ECB: Eurozone economy set for slower COVID recovery

Economists at the European Central Bank (ECB) have downgraded forecasts for eurozone growth next year, prompted by the severity of the COVID-19 second wave.

ECB president Christine Lagarde said on Thursday that staff at the central bank had downgraded short-term GDP forecasts. The ECB now expects GDP to grow by just 3.9% in 2021, Lagarde said, compared with a forecast of 5% made in September.

The downgrade was driven by the COVID-19 second wave, which has swept Europe in recent months and forced many countries to return to lockdowns.

A man wears a face mask with the European Union flag in Brussels, Belgium. Photo: Xinhua/Zheng Huansong via Getty Images

“We all had anticipated that there would be a possible second wave, it was actually embedded in previous projections,” Lagarde said at a press conference on Thursday.

“But the depth of it, the duration of it, and the containment measures associated with it were not anticipated to the extent that they actually occurred and are still taking place.”

The ECB expects eurozone GDP to return to contraction again in the fourth quarter, Lagarde said, shrinking by an estimated 2.2%. The drag from the second wave is seen continuing into the first quarter of 2021.

However, a stronger-than-expected third quarter rebound meant that the ECB’s forecast for GDP growth across 2020 was in fact upgraded. Economists at the central bank now expect the eurozone economy to contract by just 7.3% in 2020. The ECB had predicted an 8% fall in GDP when it last prepared forecasts in September.

### Given information
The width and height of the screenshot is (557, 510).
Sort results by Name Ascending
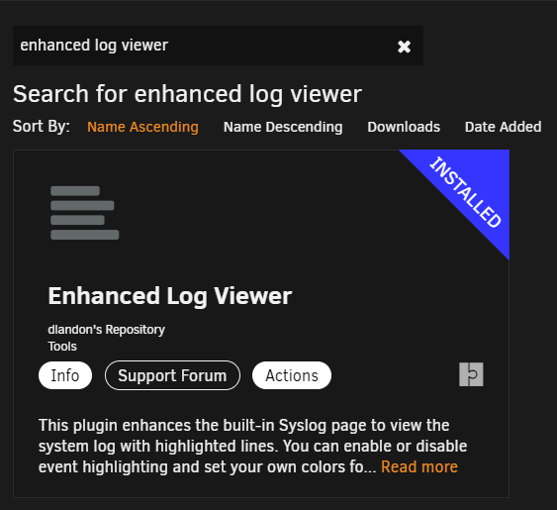tap(142, 127)
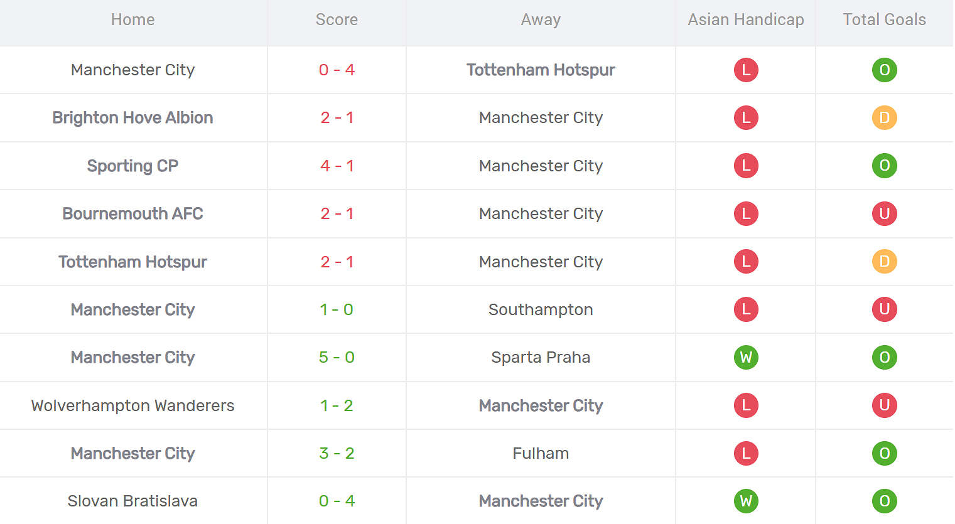Viewport: 955px width, 524px height.
Task: Click the red U badge on the Wolverhampton Wanderers row
Action: pos(885,405)
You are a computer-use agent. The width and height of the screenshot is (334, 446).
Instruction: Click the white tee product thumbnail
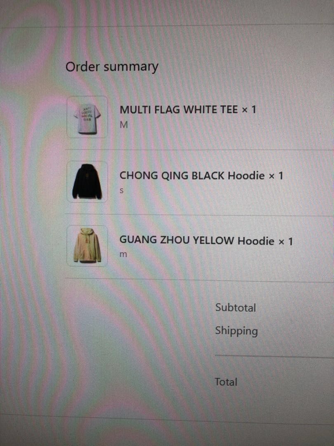[x=87, y=117]
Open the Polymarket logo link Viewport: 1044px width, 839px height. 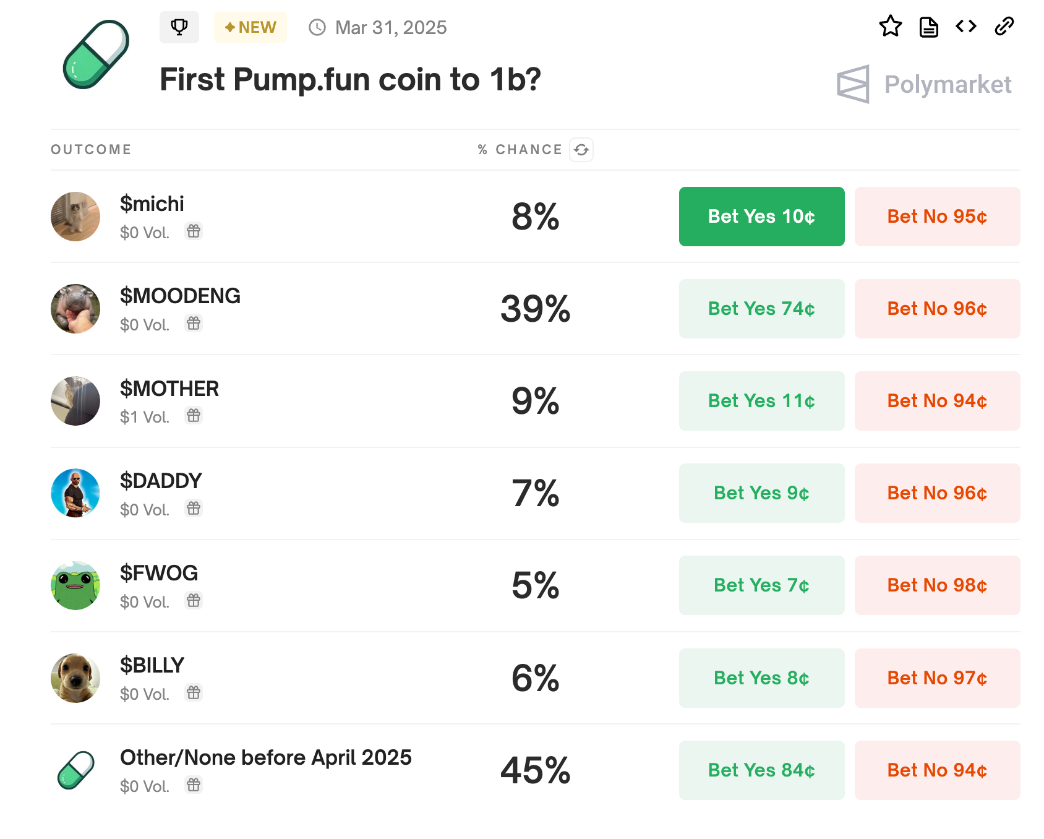924,84
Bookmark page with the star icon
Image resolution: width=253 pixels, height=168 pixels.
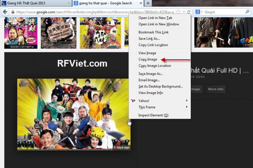click(178, 12)
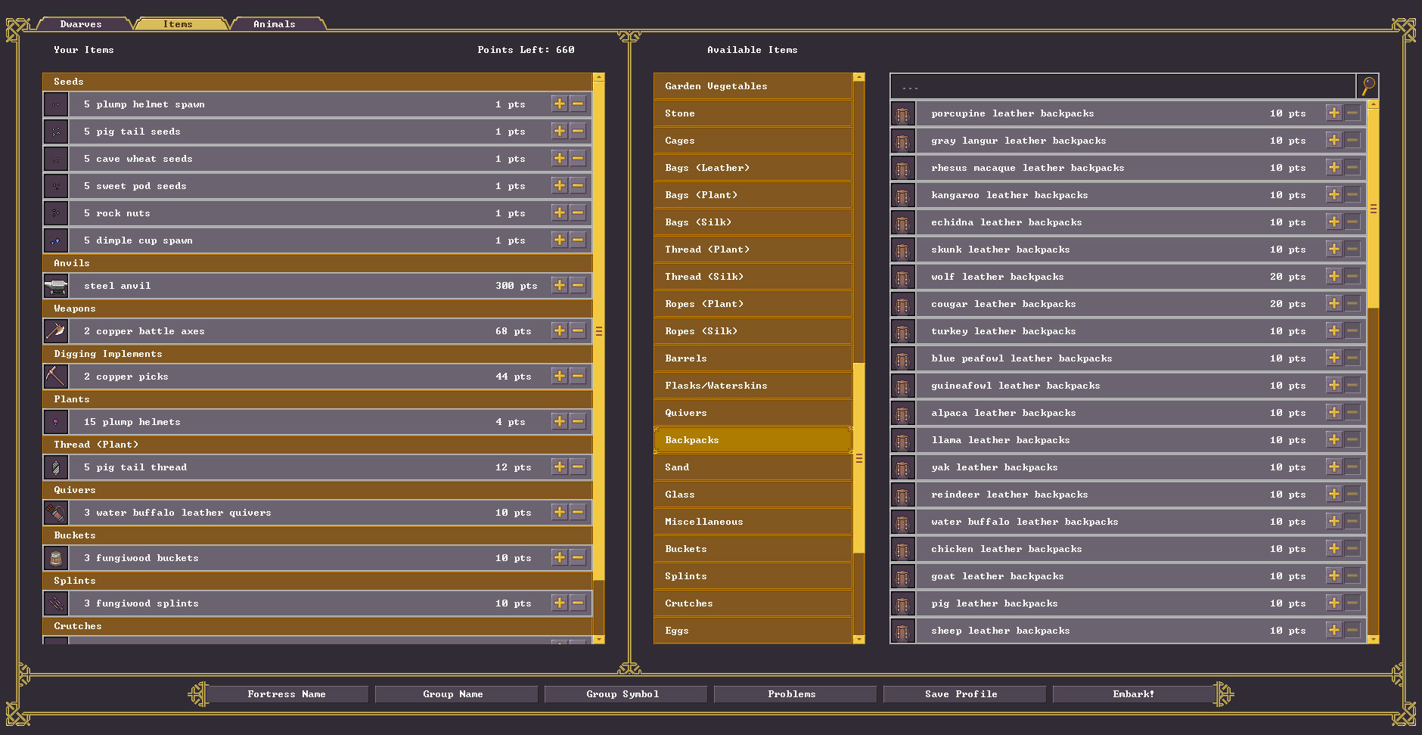
Task: Click the pig tail thread icon
Action: pos(56,467)
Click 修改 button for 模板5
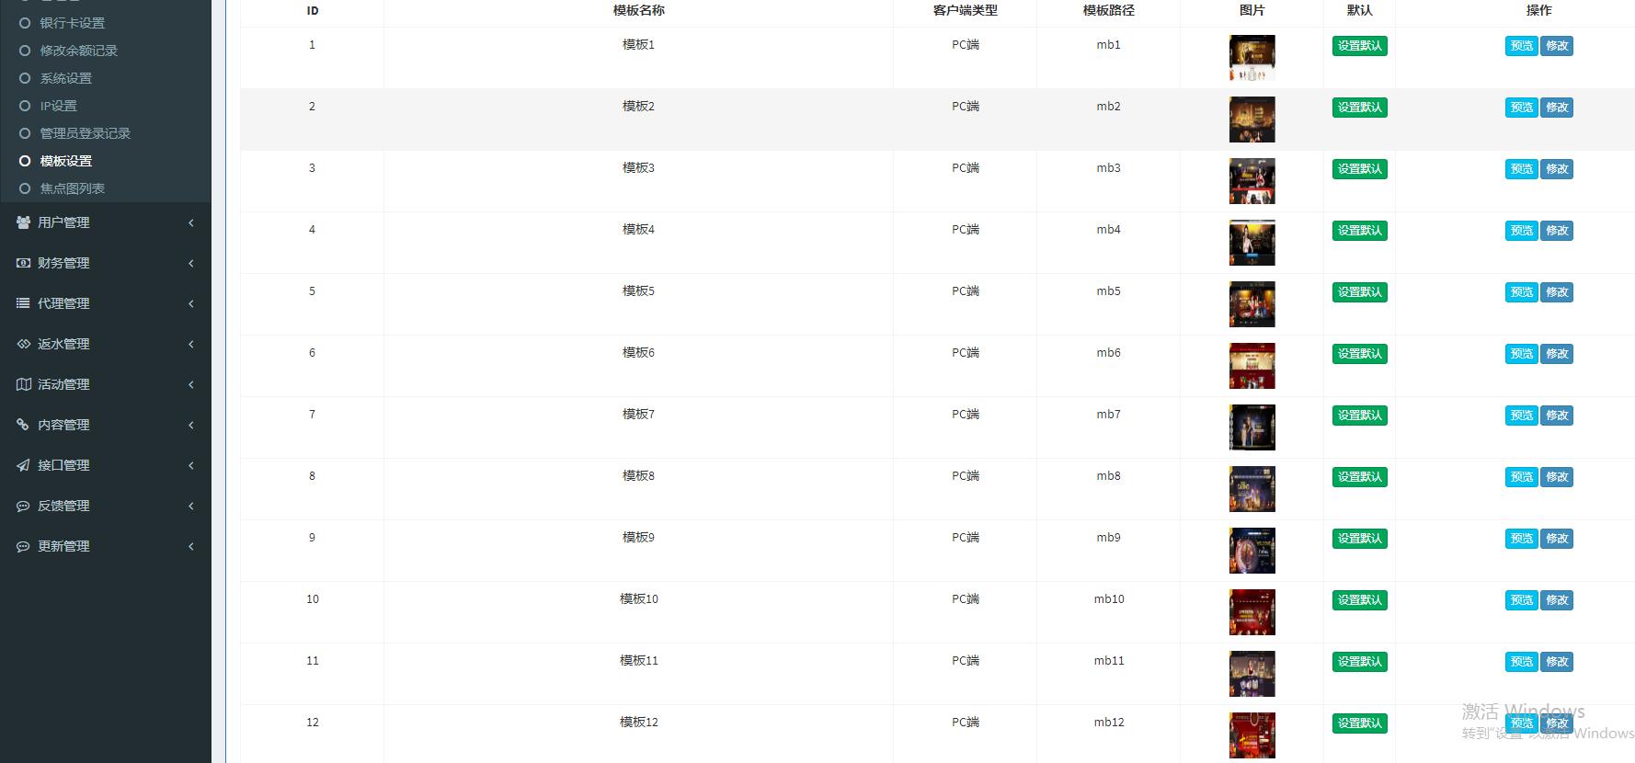Screen dimensions: 1635x763 pos(1557,292)
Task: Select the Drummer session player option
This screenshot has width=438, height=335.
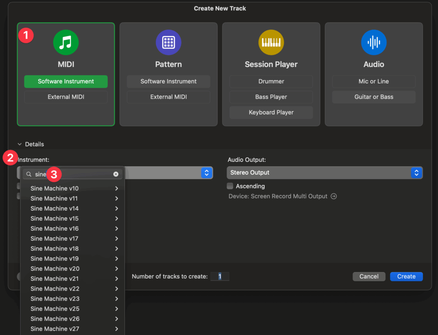Action: [271, 82]
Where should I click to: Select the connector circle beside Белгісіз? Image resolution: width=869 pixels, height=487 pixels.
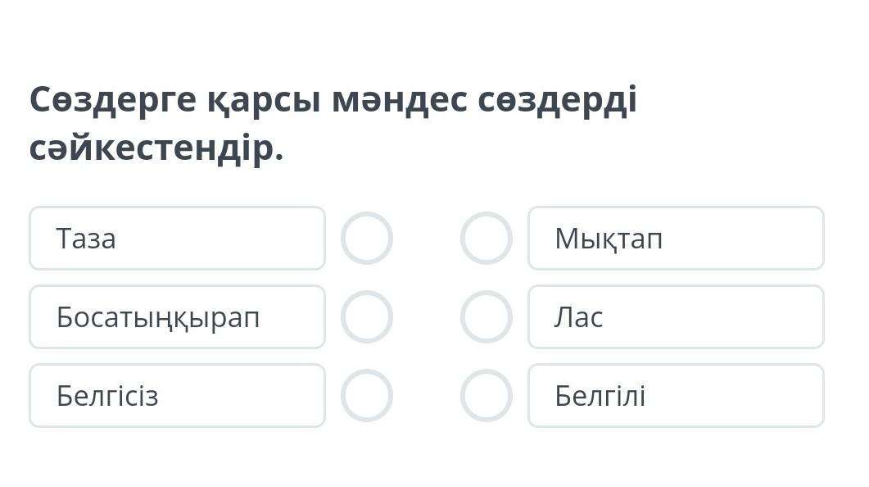tap(366, 396)
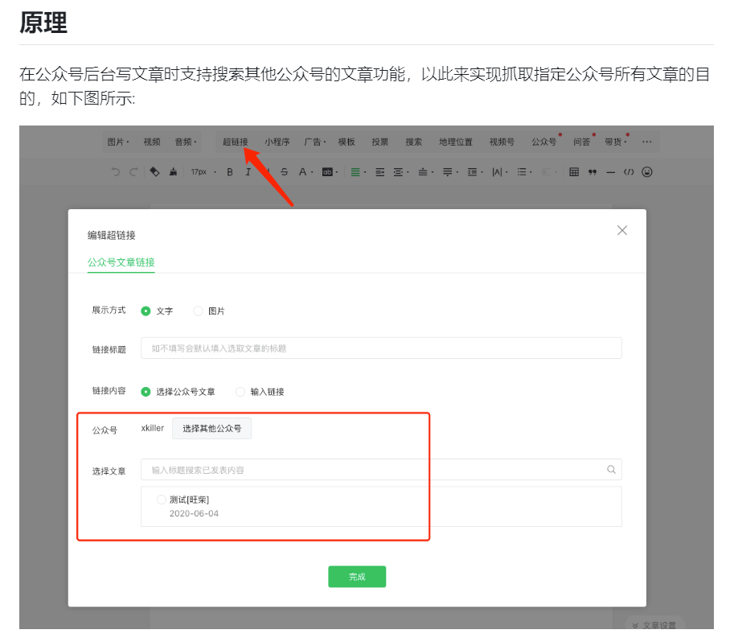Image resolution: width=738 pixels, height=642 pixels.
Task: Click the Bold formatting icon
Action: point(230,171)
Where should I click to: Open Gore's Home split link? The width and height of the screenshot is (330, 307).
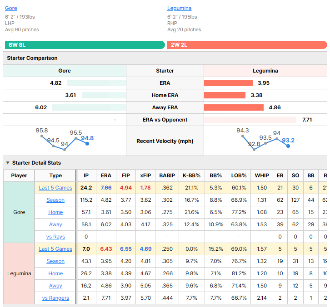[55, 212]
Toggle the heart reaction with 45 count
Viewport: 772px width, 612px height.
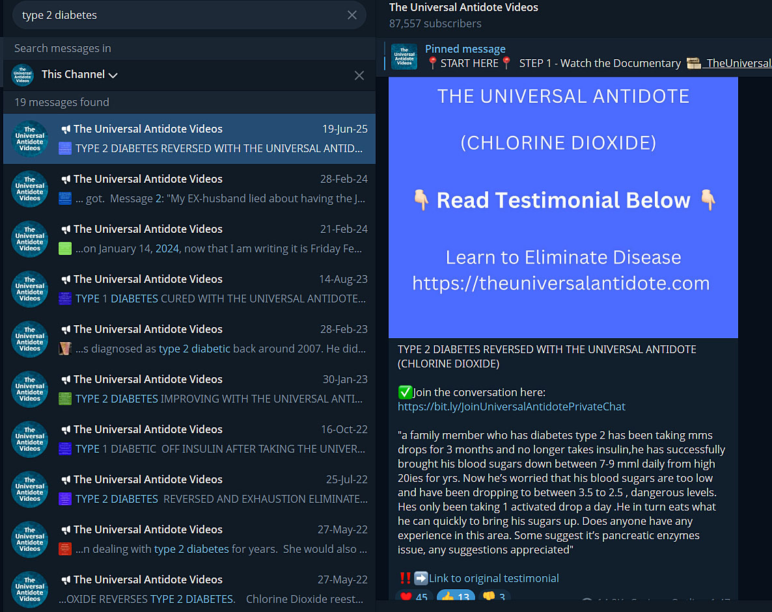pos(413,597)
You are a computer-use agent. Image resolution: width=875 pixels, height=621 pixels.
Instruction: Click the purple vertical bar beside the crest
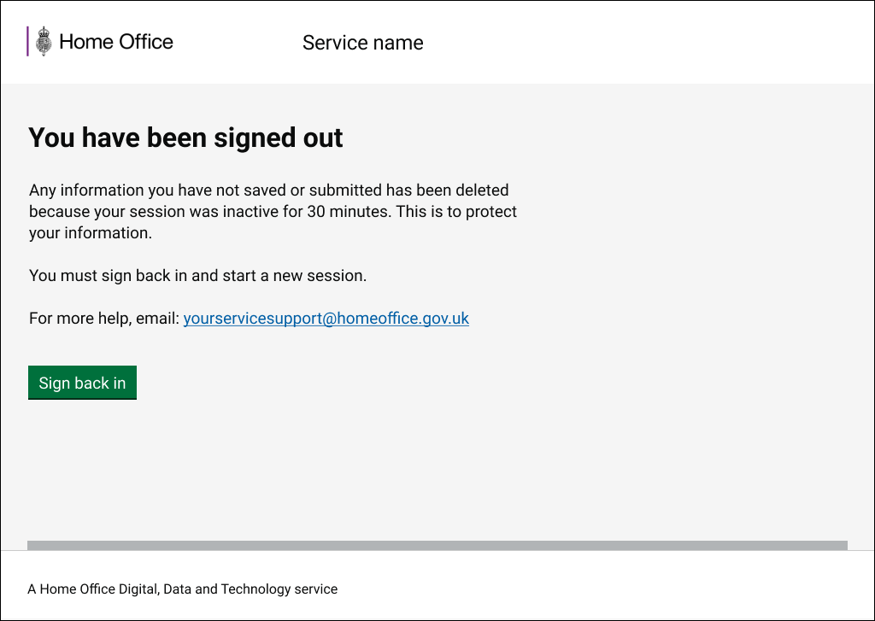pos(28,42)
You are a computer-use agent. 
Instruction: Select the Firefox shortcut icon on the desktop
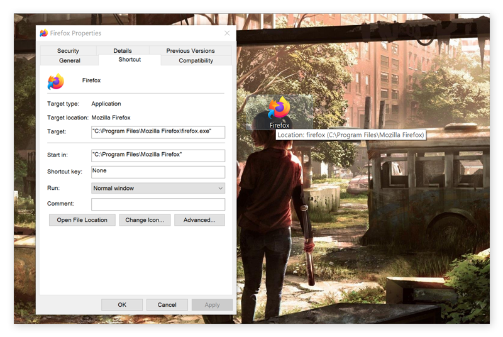pos(279,109)
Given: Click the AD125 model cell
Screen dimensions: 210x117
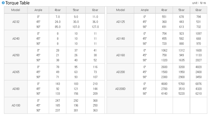Looking at the screenshot, I should [120, 22].
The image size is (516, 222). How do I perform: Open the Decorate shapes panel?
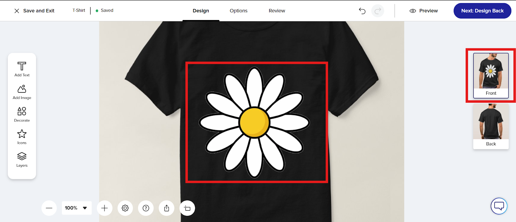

### To do
1) List every percentage figure that appears in the article on the ECB's eurozone forecasts.
2) Continue the article on the ECB's eurozone forecasts from its final sentence.

### Task-by-task results
1) 3.9%, 5%, 2.2%, 7.3%, 8%

2)
Despite the short-term downgrade, Lagarde said ECB economists still expect the eurozone economy to rebound “over the medium term” to similar levels seen in September’s projections.

December’s forecast sees the eurozone economy expanding by 4.2% in 2022 — an upgrade from September’s projections.

“Even though the near-term outlook has deteriorated, the path of euro area GDP from 2022 is expected to be broadly similar to that foreseen in the September 2020 ECB staff projections,” staff wrote in the December report.

Lagarde said risks “remain tilted to the downside but have become less pronounced.” She said rollout of vaccines should hopefully mean economies return to normal by the end of 2021.

The upgrade forecasts came as the ECB delivered its final policy update of 2020. The central bank left interest rates unchanged but extended and expanded its package of COVID-specific support.